#### [To do]
1. In the Brooklyn food guide, what earlier reputation of Brooklyn's dining scene lies behind the remark that it is now "less one-trick pony"?
2. Using the Brooklyn food guide, indicate whether each statement agrees with it, and support each answer with the deciding words quoted from the guide: (a) Greenpoint is Brooklyn's northernmost neighborhood. (b) Greenpoint is bordered by the Hudson River. (c) The traditional grocery stores and bakeries in Greenpoint are run by the area's Italian communities.
3. From the Brooklyn food guide, write out everything from "Brooklyn, New York" down to "and intimate bistros.".

#### [Reading passage]

══════

Brooklyn, New York foodie guide: where locals eat and drink
Williamsburg foodies are venturing past its iconic brewery to Brooklyn’s northernmost neighbourhood, Greenpoint, bordered by the East River’s Newton Creek. Trendy bistros and bars have popped up here beside traditional grocery stores and bakeries run by the area’s Polish and Jewish communities
Looking for pizza restaurants in Brooklyn? Want to find the best bars in Greenpoint? Check out the best places to eat and drink in Williamsburg, Greenpoint, Bushwick and beyond, from pizza and ramen joints to bagel shops and intimate bistros.
Once Manhattan’s poor neighbour, famed for its Italian restaurants, Brooklyn’s restaurant scene these days is less one-trick pony, more Champion the wonder horse of culinary and cultural cross-pollination. (You can check out our guide to where to eat in Manhattan here)

══════

Interface element records:
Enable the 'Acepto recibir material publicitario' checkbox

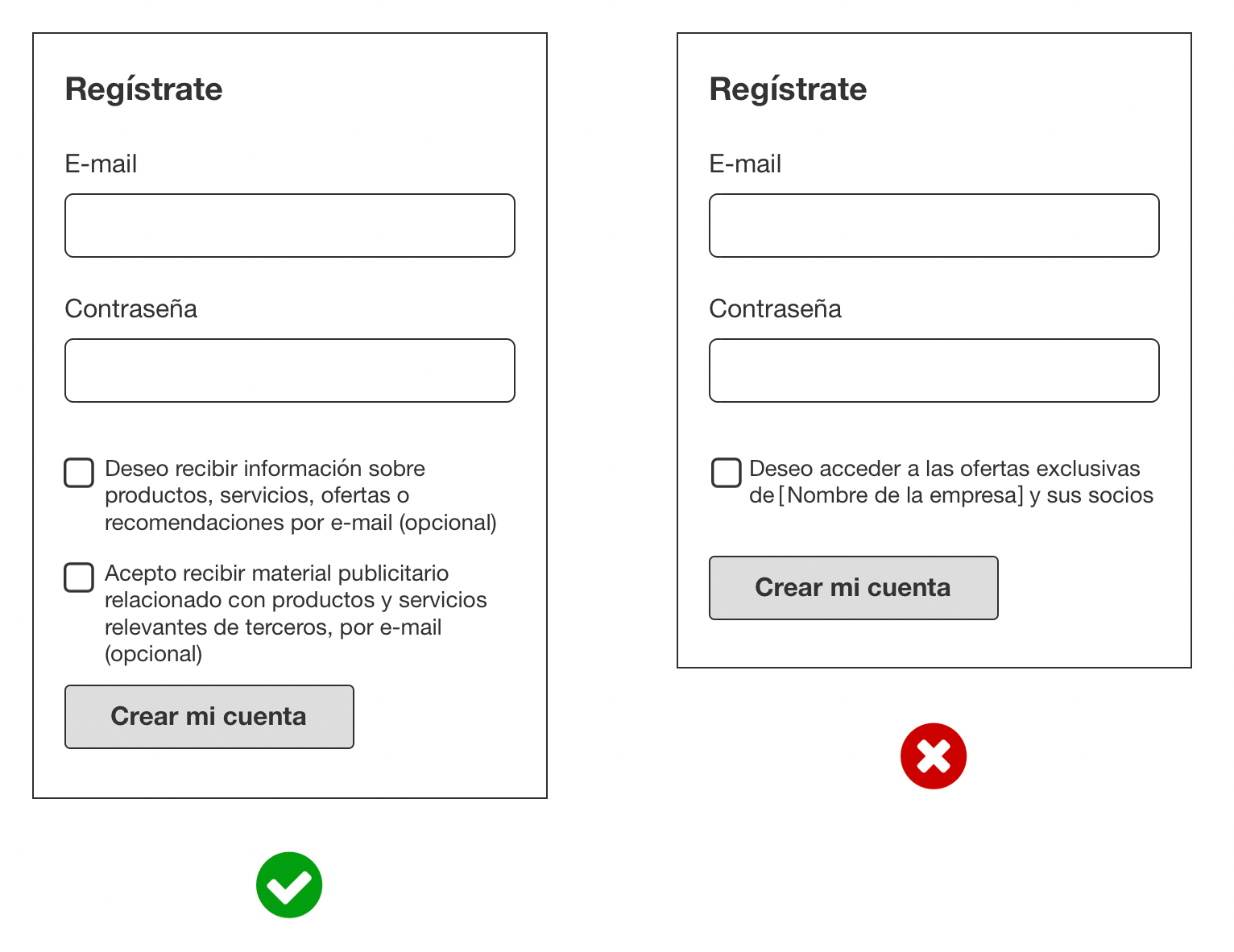tap(79, 577)
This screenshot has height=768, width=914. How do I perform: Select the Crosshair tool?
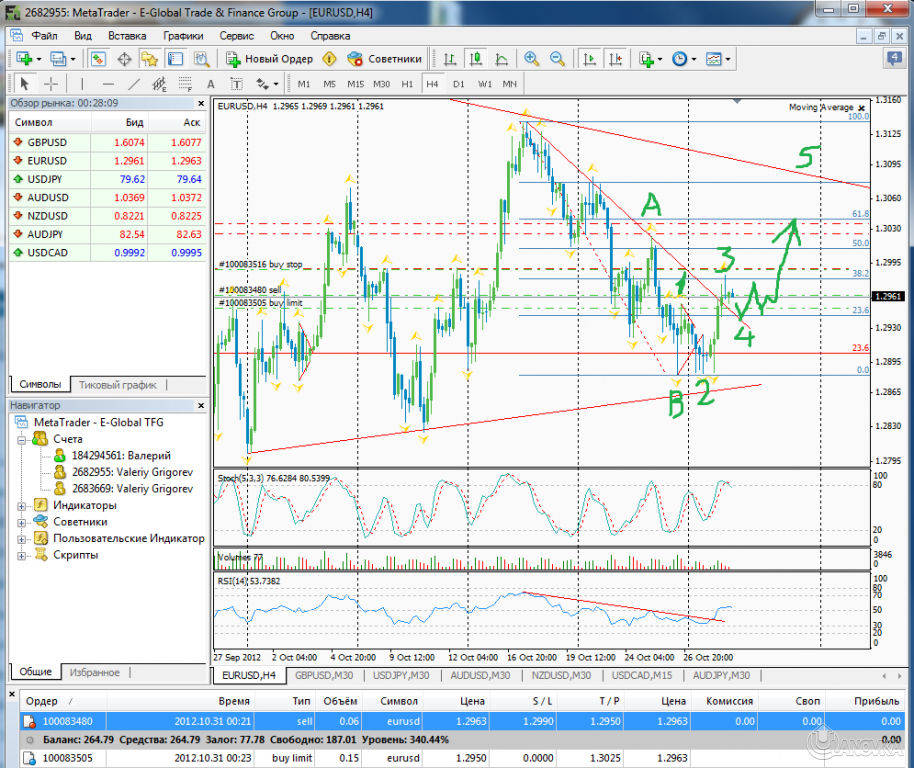[51, 84]
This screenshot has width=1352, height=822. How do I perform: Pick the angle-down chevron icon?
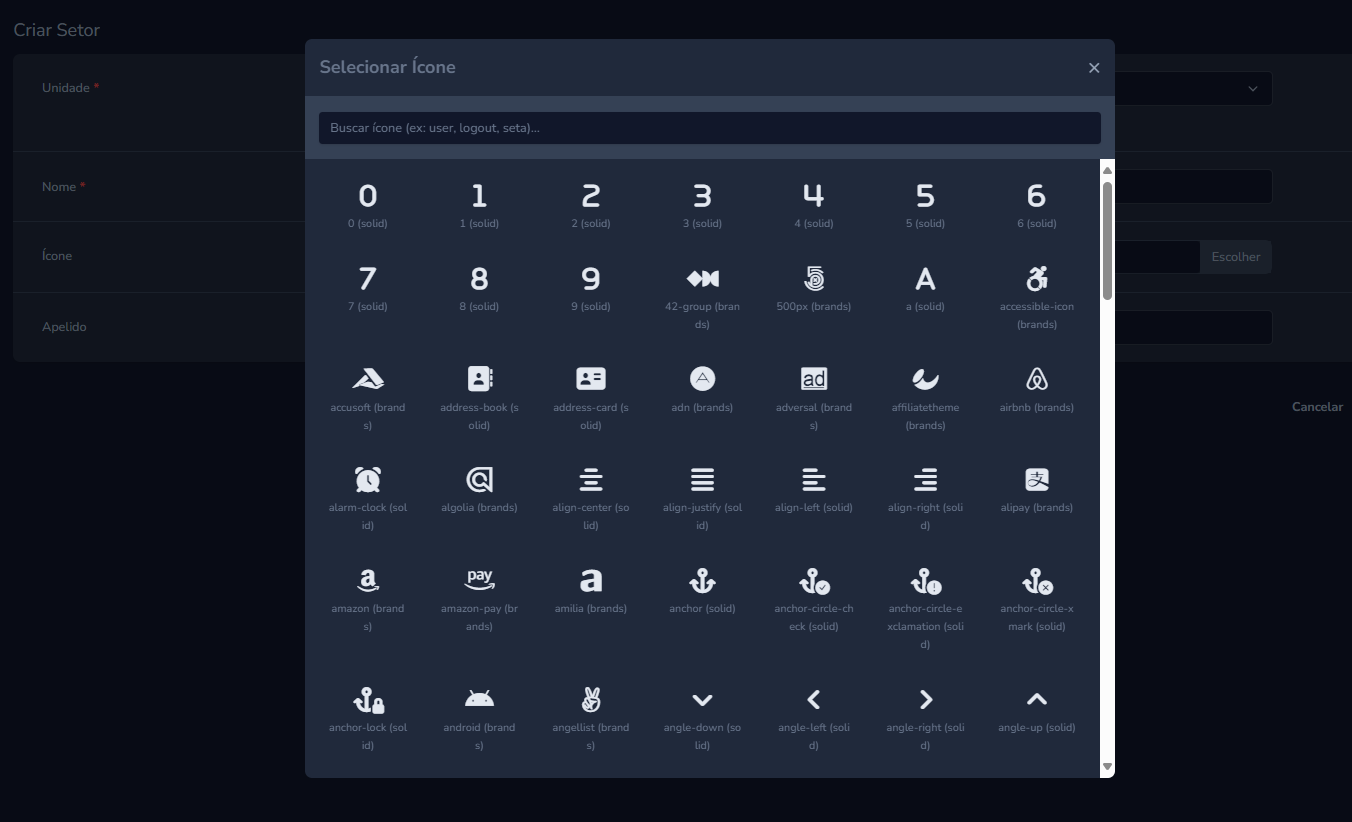point(702,699)
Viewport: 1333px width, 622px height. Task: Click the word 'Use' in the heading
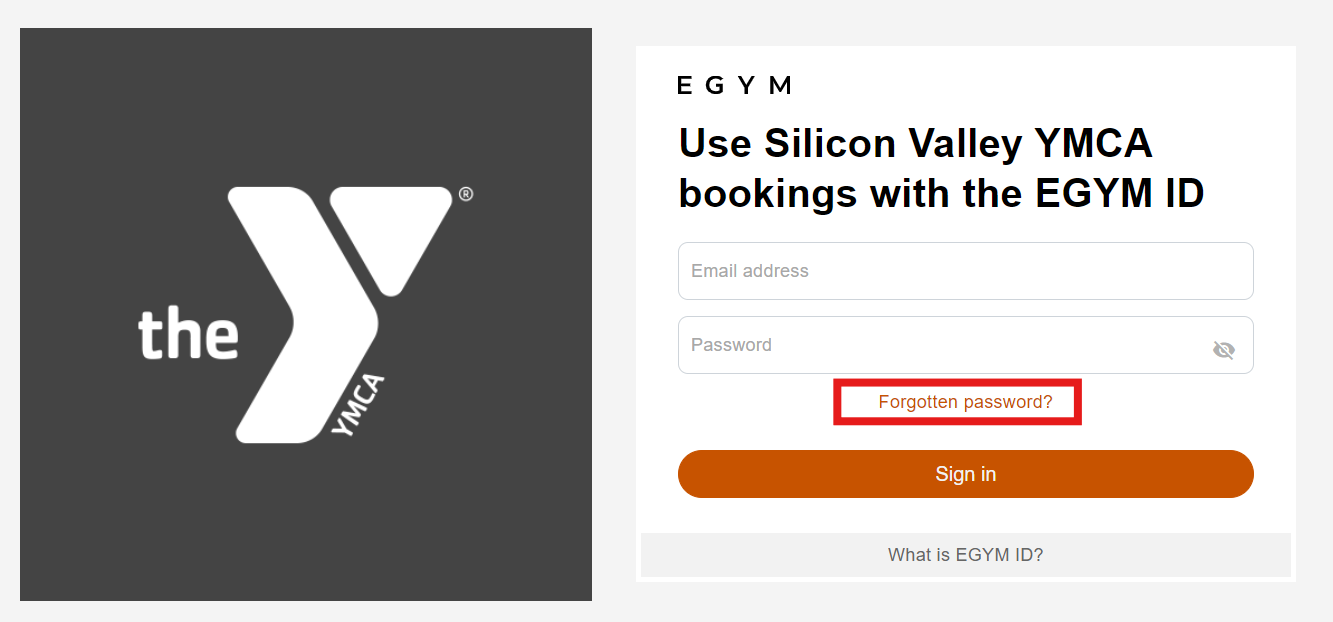pyautogui.click(x=715, y=144)
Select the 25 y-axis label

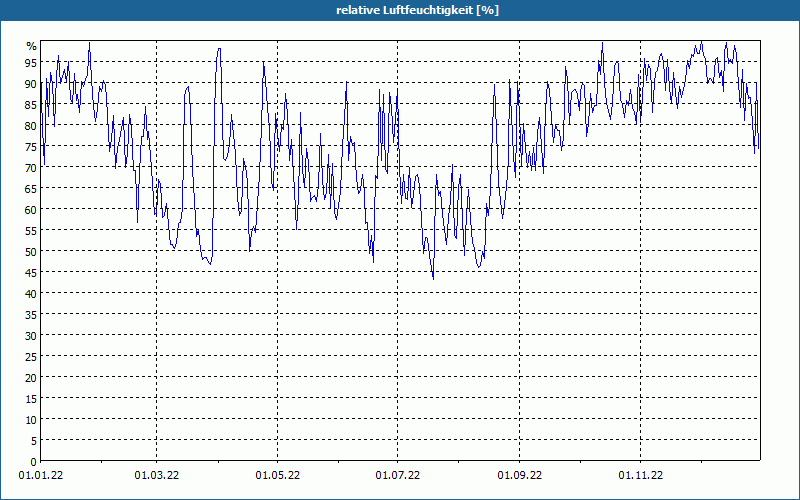(31, 357)
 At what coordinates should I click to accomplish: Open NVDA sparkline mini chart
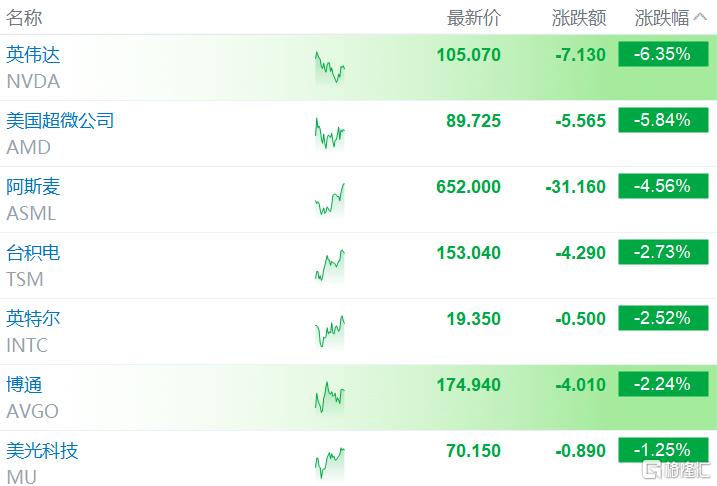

══════

#### [Correct answers]
1. Brooklyn was once Manhattan's poor neighbour, "famed for its Italian restaurants." The guide contrasts that single reputation with the present scene, which it calls "Champion the wonder horse of culinary and cultural cross-pollination."

2.
(a) Yes: "Brooklyn’s northernmost neighbourhood, Greenpoint"
(b) No: "bordered by the East River’s Newton Creek"
(c) No: "run by the area’s Polish and Jewish communities"

3.
Brooklyn, New York foodie guide: where locals eat and drink
Williamsburg foodies are venturing past its iconic brewery to Brooklyn’s northernmost neighbourhood, Greenpoint, bordered by the East River’s Newton Creek. Trendy bistros and bars have popped up here beside traditional grocery stores and bakeries run by the area’s Polish and Jewish communities
Looking for pizza restaurants in Brooklyn? Want to find the best bars in Greenpoint? Check out the best places to eat and drink in Williamsburg, Greenpoint, Bushwick and beyond, from pizza and ramen joints to bagel shops and intimate bistros.